= Shamhat =

Babylonian mythological character

Shamhat (also called Shamkat in the old Babylonian version of Gilgamesh) is a character who appears in Tablets I and II of the Epic of Gilgamesh and is mentioned in Tablet VII. She is often characterized as a sacred prostitute, though this identification has been contested, and she plays a significant role in bringing the wild man Enkidu into contact with civilization.

== In the epic ==
Shamhat plays the integral role in Tablet I, of taming the wild man Enkidu, who was created by the gods as the rival to the mighty Gilgamesh. Shamhat was a sacred temple prostitute or harimtu. She is asked by the Hunter to use her attractiveness to tempt Enkidu from the wild, and his 'wildness', civilizing him through continued sacred love-making. Brought to a water source where Enkidu had been spotted, she exposes herself to Enkidu. He enjoys Shamhat for "six days and seven nights" (a fragment found in 2015 and read in 2018 appears to indicate that they had two weeks of sexual intercourse, with a break spent in discussion about Enkidu's future life in Uruk).

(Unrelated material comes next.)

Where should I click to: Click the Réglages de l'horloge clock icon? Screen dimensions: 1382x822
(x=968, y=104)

Unfortunately for Enkidu, after this long sexual workshop in civility, his former companions—other wild animals—turned away from him in fright at the watering hole where they congregated. Shamhat persuades him to follow her and join the civilized world in the city of Uruk, where Gilgamesh is king, rejecting his former life in the wild of the hills. Henceforth, Gilgamesh and Enkidu become the best of friends and undergo many adventures (starting with the Cedar Forest and the encounter with Humbaba).

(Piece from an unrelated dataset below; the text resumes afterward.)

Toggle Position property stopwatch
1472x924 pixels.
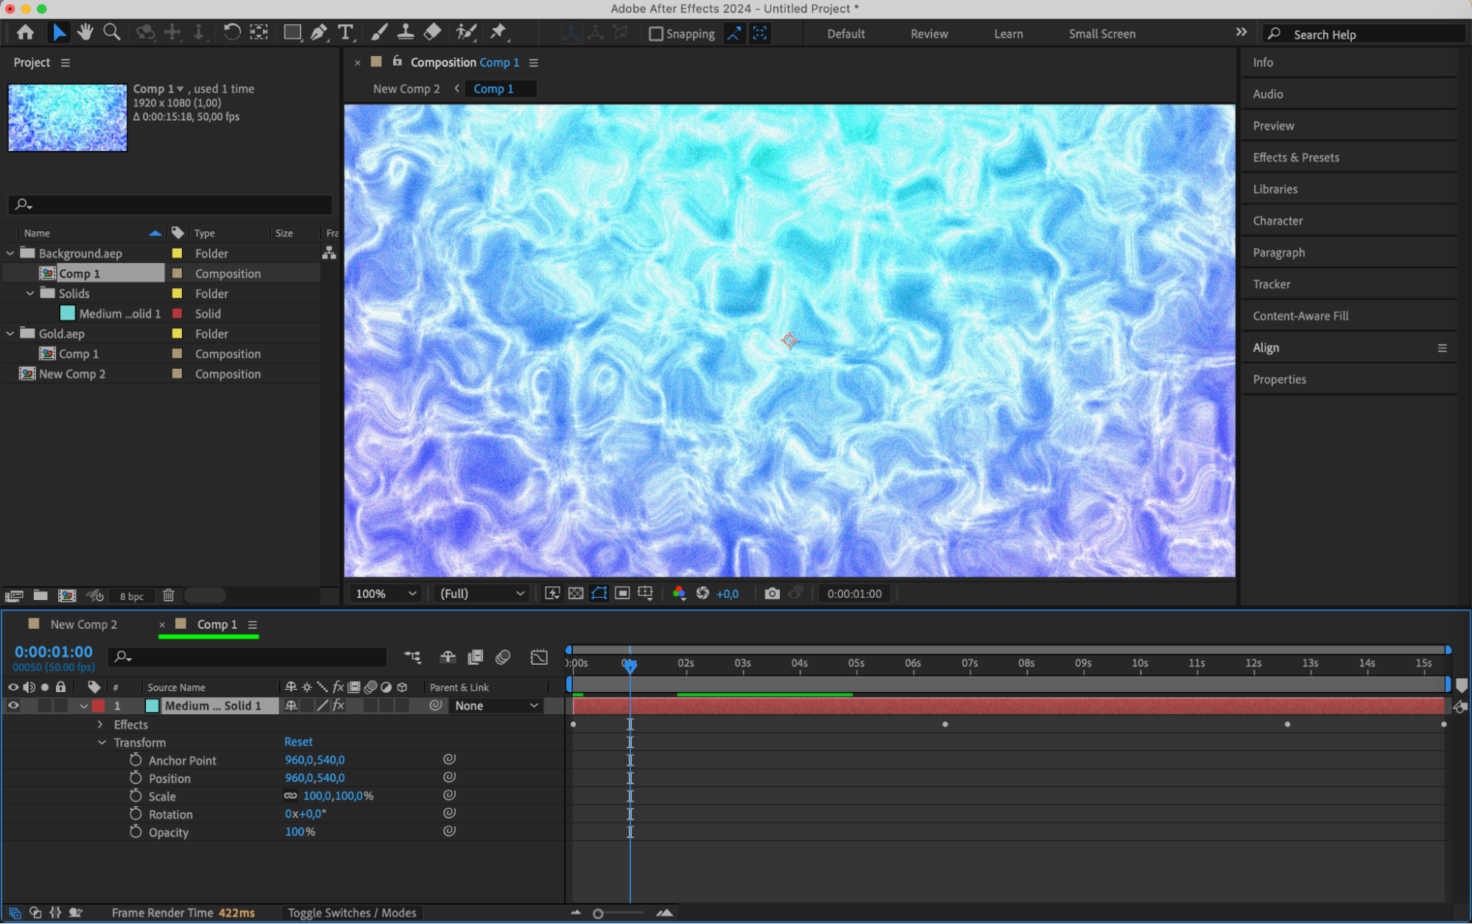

When Enkidu is dying, he expresses his anger at Shamhat for making him civilized, blaming her for bringing him to the new world of experiences that has led to his death. He curses her to become an outcast. The god Shamash reminds Enkidu that Shamhat fed and clothed him before introducing him to Gilgamesh. Enkidu relents and blesses her, saying that all men will desire her and offer her gifts of jewels.

== Etymology ==
Shamhat's name means literally "the luscious one".